TASK REQUIREMENTS ->
Look through the data below and extract, unchanged, the lines from the one that contains "Given: Click the EAP encryption value" to the one that contains "Image resolution: width=339", both included.
"""
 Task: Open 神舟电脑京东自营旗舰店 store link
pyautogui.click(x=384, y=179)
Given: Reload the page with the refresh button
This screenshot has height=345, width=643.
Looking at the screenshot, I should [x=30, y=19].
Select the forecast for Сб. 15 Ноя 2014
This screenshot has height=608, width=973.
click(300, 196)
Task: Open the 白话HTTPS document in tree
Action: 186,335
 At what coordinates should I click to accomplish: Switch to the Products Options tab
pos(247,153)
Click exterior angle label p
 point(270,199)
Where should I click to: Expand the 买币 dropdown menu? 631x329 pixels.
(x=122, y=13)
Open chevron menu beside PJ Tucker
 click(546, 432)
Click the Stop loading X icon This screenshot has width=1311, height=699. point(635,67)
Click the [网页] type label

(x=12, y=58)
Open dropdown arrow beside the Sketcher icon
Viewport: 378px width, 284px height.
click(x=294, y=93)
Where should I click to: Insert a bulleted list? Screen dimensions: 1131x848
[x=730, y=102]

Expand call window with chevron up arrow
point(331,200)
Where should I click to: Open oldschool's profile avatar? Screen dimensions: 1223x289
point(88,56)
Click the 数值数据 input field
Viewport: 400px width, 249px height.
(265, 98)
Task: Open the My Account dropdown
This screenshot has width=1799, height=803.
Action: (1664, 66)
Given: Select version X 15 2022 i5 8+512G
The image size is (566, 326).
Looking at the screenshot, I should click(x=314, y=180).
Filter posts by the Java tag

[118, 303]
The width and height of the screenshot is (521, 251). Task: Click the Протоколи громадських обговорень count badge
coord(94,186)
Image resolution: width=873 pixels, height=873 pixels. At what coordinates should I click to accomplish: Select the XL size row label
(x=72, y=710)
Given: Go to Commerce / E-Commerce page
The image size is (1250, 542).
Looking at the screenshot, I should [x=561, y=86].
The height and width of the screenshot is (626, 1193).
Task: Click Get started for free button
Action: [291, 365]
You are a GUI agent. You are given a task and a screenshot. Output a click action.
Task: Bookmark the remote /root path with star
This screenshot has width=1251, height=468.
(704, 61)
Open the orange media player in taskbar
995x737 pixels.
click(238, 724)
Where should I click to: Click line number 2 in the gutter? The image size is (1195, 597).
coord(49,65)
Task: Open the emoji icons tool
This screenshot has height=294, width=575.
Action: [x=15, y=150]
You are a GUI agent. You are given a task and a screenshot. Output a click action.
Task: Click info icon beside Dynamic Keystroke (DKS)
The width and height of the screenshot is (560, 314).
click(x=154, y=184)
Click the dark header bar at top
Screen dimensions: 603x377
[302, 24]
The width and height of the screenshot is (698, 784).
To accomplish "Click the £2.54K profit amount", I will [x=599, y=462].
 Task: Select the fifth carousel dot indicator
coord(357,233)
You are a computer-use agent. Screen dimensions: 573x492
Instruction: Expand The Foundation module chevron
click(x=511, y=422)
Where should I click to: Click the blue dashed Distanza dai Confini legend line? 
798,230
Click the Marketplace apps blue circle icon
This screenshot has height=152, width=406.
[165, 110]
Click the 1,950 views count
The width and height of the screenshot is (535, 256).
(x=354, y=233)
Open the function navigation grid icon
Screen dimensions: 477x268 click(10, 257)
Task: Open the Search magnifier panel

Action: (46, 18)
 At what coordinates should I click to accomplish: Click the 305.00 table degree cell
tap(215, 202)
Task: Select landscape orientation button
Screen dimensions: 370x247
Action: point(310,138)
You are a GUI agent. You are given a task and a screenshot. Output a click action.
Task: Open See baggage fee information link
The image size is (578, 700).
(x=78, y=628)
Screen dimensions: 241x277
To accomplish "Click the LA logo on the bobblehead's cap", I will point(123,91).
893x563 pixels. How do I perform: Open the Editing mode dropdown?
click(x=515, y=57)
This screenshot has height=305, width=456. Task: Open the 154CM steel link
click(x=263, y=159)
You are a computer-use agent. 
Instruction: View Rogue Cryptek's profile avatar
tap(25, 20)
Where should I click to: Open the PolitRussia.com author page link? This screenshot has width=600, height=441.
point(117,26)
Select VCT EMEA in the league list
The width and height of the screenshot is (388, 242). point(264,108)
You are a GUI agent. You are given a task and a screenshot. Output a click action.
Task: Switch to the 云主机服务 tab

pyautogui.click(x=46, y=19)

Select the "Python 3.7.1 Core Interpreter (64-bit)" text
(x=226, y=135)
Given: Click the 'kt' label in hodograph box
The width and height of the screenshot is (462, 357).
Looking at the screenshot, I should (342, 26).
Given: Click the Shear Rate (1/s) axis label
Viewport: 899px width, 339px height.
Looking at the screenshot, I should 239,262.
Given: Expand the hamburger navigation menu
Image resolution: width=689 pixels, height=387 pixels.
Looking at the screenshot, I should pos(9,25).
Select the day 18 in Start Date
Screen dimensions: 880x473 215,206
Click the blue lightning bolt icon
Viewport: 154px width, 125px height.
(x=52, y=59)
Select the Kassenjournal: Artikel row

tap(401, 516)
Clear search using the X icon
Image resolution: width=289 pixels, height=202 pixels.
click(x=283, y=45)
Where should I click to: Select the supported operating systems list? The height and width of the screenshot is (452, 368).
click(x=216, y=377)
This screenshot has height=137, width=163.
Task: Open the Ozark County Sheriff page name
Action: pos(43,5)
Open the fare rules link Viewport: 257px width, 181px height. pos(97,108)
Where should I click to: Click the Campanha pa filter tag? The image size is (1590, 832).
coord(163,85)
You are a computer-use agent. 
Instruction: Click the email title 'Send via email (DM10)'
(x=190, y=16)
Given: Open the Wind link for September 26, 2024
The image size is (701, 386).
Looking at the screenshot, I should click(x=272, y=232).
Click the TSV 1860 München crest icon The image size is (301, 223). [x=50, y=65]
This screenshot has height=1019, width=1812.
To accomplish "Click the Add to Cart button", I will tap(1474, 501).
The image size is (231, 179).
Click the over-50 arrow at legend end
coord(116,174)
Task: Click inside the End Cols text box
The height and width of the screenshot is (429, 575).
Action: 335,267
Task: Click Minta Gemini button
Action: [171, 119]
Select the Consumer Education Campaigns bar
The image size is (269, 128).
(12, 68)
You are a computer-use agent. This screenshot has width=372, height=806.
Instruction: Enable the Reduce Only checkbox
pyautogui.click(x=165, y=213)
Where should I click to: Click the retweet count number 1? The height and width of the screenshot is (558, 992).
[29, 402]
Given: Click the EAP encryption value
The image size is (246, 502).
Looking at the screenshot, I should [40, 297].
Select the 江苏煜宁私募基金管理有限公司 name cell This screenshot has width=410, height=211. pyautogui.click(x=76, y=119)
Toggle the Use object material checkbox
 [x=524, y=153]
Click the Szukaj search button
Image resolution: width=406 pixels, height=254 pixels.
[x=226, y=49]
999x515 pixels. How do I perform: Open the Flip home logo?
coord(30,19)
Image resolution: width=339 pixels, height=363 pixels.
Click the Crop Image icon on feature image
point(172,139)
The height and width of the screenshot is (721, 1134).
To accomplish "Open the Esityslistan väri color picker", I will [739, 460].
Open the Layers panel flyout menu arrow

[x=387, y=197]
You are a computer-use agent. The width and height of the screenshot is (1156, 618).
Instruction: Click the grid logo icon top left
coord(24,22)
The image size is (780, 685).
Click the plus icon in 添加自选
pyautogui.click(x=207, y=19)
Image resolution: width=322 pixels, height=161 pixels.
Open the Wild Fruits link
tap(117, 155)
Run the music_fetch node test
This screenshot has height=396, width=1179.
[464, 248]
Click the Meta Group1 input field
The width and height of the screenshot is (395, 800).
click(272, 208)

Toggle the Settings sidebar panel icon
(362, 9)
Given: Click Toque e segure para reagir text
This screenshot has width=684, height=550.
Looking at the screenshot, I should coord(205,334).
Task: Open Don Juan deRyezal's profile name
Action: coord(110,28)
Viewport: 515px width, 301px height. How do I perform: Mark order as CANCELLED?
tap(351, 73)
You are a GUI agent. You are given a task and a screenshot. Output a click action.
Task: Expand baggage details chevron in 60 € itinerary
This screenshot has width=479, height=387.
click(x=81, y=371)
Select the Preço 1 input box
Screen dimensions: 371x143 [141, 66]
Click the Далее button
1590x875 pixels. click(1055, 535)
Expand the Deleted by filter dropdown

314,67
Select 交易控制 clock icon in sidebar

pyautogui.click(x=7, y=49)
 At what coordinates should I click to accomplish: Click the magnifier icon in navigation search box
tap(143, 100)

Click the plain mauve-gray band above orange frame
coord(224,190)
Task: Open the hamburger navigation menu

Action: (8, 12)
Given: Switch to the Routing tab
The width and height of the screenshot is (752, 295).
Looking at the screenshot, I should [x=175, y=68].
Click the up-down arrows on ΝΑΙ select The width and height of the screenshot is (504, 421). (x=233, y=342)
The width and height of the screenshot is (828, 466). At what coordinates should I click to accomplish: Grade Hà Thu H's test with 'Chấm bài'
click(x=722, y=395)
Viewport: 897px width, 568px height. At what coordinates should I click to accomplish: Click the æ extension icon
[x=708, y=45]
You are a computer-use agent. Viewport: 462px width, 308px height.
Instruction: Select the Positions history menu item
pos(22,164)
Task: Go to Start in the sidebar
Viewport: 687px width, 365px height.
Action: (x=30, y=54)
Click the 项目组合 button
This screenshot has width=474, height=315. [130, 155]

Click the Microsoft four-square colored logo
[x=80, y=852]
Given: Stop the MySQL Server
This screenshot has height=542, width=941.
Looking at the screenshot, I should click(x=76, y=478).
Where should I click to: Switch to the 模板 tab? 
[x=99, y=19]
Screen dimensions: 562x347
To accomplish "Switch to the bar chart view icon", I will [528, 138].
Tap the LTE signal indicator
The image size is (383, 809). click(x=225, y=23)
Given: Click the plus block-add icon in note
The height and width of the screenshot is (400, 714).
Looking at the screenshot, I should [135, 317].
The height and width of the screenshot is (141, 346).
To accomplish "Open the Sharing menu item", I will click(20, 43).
"""
ANSWER BOX ->
Given: Click the EAP encryption value
The image size is (246, 502).
Looking at the screenshot, I should [40, 297].
Select the 江苏煜宁私募基金管理有限公司 name cell This screenshot has width=410, height=211. pyautogui.click(x=76, y=119)
Toggle the Use object material checkbox
 [x=524, y=153]
Click the Szukaj search button
Image resolution: width=406 pixels, height=254 pixels.
[x=226, y=49]
999x515 pixels. How do I perform: Open the Flip home logo?
coord(30,19)
Image resolution: width=339 pixels, height=363 pixels.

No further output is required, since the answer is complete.